5. UNITED STATES
Botched executions using lethal injections have been stirring the debate in the US on a possible stop to the same. REUTERS

The US Supreme Court on Tuesday allowed an Arizona execution to go forward after a federal appeal court had put it on hold over secrecy surrounding lethal injection drugs in the country.

The state plans to execute death row inmate Joseph Rudolph Wood on Wednesday.

Wood, 55 who was convicted of murder of his estranged girlfriend and her father, used his First Amendment right to know details about the state's lethal injection method, the qualifications of the executioner and the drugs manufacturers.

Upheld by the 9th US Circuit Court of Appeals, the First Amendment did not hold water with the Supreme Court which ruled against the defence lawyers each time the transparency issue came up.

The appeals court had earlier stayed the execution of Wood because the state refused to give the inmate details about the drugs it planned to use to execute him.

Wood's public defender made use of the botched June 29 execution in Oklahoma, in which Lockett, the inmate, writhed in apparent agony for 43 minutes before he died.

Wood was among five other death-row inmates who sued over concerns that executions would be carried out with the same drug used in the botched Oklahoma execution, midazolam. They claimed that midazolam is unsuitable for use in executions and that the execution teams lack expertise, backup plans and supplies.

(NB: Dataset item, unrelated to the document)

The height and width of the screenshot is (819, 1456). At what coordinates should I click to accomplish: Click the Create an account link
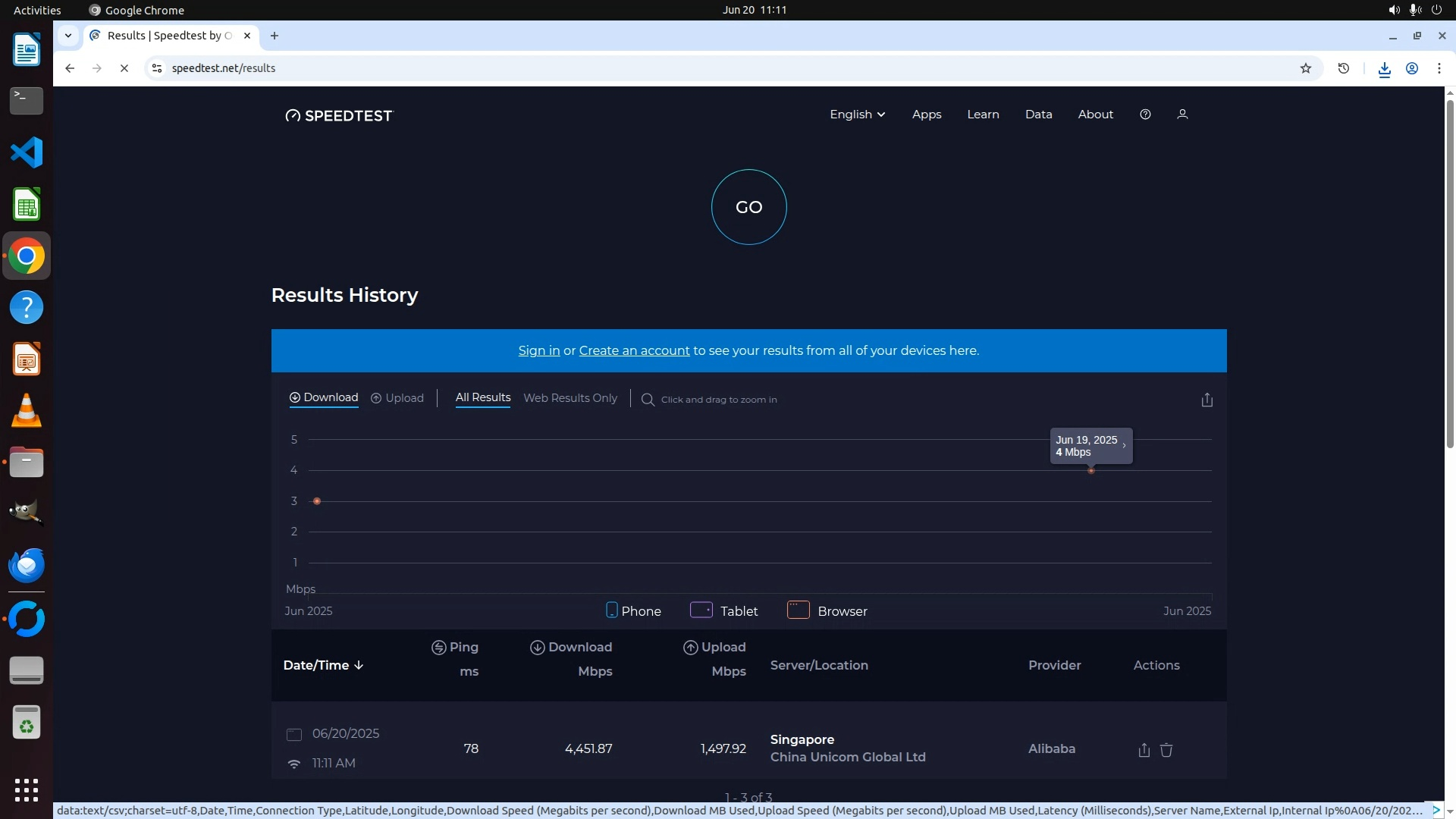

Prison officials have said they believe a vein collapsed after the IV was inserted into Lockett's groin, but medical reports found evidence of "failed catheter access." The prison director said an intravenous line blew after Lockett was given midazolam, a sedative, and while two other drugs, the paralytic vecuronium bromide and the heart-stopper potassium chloride, were flowing into his body.

Many pharmaceutical companies have been refusing to sell products for capital punishment, making it tough for prison authorities to source drugs for the lethal injection combo: pentobarbital and vecuronium bromide. They have been forced to turn to less-regulated pharmacies for their deadly cocktails.

States are trying to keep the supply lines open by giving their drug connections anonymity, resulting in secrecy.

Two other executions using new cocktails have drawn scrutiny because of complications. When Michael Lee Wilson, 38, was put to death in January in Oklahoma for the murder of a store clerk, he reportedly blurted out, "My whole body is burning," after the pentobarbital was injected.

In Ohio, Dennis McGuire, 53, took 25 minutes to die and was seen gasping for breath in January when given an untested cocktail that included midazolam.

Lawmakers in some death-penalty states are pushing for non-medical forms of execution, such as firing squad or electric chair but public support is missing.